Work instruction:
Show every line from the data below that includes "scrollbar".

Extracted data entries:
┌──
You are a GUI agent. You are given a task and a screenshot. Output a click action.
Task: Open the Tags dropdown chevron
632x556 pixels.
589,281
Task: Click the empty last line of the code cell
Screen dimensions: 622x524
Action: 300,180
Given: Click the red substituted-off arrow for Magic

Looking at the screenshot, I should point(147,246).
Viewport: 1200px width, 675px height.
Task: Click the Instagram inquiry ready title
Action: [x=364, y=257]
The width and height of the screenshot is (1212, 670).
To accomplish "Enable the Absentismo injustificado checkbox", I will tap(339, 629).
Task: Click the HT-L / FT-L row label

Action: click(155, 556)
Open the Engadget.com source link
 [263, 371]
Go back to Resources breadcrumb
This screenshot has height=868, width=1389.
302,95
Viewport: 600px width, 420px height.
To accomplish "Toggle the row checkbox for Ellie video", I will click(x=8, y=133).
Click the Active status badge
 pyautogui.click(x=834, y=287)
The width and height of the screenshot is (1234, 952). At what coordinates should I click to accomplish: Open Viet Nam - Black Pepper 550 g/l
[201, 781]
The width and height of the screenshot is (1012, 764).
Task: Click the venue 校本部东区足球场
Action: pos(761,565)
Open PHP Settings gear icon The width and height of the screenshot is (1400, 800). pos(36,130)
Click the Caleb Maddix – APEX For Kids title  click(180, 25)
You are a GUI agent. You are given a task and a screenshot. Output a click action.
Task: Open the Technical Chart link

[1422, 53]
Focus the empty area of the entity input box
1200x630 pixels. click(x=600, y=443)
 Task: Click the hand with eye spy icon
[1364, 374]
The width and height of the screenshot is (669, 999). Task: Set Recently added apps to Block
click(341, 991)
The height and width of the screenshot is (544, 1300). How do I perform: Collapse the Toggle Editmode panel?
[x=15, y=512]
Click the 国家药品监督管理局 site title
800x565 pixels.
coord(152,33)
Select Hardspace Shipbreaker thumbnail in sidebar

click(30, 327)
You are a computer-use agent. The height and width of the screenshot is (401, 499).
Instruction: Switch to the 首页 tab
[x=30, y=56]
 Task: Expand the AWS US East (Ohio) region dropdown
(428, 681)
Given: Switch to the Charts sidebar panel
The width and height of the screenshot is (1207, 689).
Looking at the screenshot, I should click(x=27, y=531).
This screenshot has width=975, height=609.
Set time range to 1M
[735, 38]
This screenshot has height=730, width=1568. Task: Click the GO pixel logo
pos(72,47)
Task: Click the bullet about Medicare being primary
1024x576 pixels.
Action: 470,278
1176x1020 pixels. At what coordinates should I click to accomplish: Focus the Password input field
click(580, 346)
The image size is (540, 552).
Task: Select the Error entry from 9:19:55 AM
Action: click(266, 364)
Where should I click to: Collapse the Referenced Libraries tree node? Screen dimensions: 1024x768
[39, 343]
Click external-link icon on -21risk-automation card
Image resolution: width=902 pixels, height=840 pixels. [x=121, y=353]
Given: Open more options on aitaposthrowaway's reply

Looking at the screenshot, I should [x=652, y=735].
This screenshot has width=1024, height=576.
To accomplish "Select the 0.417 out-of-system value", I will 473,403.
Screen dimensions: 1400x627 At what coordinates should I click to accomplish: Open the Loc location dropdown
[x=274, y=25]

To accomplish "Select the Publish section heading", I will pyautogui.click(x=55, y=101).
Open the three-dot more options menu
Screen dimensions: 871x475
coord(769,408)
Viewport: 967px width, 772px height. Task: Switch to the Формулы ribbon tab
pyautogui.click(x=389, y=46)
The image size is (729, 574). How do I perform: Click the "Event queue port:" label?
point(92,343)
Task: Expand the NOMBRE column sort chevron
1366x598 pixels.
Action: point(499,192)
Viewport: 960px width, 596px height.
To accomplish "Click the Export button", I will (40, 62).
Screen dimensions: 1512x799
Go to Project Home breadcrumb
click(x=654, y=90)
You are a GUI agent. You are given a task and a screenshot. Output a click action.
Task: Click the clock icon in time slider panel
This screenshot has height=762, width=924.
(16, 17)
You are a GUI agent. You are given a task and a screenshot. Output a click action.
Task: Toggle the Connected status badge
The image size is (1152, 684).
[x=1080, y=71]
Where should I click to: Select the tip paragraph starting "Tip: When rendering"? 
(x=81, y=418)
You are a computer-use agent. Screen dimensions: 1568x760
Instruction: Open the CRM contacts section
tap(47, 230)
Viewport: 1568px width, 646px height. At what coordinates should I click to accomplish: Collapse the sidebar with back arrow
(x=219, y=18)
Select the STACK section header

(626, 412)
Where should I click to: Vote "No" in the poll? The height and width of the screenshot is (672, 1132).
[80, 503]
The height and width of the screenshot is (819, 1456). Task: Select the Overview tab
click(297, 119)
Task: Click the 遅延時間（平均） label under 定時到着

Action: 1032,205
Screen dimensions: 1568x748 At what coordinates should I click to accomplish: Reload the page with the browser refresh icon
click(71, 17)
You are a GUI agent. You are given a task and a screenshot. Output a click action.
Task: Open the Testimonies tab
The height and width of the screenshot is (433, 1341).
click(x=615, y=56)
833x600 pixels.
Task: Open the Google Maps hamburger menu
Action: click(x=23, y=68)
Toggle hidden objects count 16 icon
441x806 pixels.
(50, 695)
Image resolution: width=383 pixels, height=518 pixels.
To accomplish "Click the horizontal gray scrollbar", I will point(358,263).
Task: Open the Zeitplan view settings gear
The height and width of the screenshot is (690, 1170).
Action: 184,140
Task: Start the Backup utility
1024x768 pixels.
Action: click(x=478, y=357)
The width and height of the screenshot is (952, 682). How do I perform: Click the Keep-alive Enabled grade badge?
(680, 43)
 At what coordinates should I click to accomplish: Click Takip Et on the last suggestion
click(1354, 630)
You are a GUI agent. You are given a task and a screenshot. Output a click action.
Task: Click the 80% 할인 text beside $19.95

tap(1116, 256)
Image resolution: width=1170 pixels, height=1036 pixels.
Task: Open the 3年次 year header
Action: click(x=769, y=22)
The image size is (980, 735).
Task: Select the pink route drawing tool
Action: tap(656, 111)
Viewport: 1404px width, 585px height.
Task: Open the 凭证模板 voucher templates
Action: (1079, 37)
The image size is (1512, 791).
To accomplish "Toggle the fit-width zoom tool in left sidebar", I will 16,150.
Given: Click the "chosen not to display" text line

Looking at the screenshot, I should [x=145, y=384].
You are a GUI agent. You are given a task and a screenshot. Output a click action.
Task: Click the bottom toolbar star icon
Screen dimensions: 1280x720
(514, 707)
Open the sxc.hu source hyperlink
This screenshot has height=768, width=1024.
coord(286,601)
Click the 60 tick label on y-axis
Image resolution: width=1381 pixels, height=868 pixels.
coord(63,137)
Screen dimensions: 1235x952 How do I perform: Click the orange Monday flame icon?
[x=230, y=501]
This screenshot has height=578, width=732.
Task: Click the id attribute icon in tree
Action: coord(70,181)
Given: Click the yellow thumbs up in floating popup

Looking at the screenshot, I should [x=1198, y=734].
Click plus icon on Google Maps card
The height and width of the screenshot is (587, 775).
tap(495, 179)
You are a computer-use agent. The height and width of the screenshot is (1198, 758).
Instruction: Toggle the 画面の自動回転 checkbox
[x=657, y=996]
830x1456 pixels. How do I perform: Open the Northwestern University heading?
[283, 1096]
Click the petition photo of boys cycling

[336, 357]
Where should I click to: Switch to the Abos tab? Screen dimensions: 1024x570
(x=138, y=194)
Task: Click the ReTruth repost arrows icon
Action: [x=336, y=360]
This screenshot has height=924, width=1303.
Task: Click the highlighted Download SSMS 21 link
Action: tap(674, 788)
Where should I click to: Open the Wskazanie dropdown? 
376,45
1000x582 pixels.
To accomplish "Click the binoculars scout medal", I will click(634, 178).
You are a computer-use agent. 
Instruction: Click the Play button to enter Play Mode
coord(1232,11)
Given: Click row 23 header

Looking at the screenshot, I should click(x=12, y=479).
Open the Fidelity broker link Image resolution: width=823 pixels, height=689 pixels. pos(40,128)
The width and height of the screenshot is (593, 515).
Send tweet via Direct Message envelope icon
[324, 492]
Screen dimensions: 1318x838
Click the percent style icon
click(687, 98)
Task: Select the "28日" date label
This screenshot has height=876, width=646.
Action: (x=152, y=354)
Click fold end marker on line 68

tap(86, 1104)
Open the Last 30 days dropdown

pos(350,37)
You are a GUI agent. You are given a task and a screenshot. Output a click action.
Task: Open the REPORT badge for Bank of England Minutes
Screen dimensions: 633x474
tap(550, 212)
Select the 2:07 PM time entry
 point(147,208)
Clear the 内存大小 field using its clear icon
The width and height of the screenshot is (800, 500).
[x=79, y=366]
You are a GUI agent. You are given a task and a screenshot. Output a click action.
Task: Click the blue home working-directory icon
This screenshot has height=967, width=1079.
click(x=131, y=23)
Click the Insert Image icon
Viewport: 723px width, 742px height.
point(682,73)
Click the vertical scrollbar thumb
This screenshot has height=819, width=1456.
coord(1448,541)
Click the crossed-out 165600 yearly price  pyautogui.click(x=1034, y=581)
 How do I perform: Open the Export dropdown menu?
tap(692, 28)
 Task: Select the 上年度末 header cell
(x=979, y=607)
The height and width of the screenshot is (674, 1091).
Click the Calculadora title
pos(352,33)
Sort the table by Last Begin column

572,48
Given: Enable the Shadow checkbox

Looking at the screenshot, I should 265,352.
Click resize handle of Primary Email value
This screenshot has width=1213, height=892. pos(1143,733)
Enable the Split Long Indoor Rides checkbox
└──
Exercise response:
To accomplish "Click the horizontal gray scrollbar", I will point(358,263).
Click the vertical scrollbar thumb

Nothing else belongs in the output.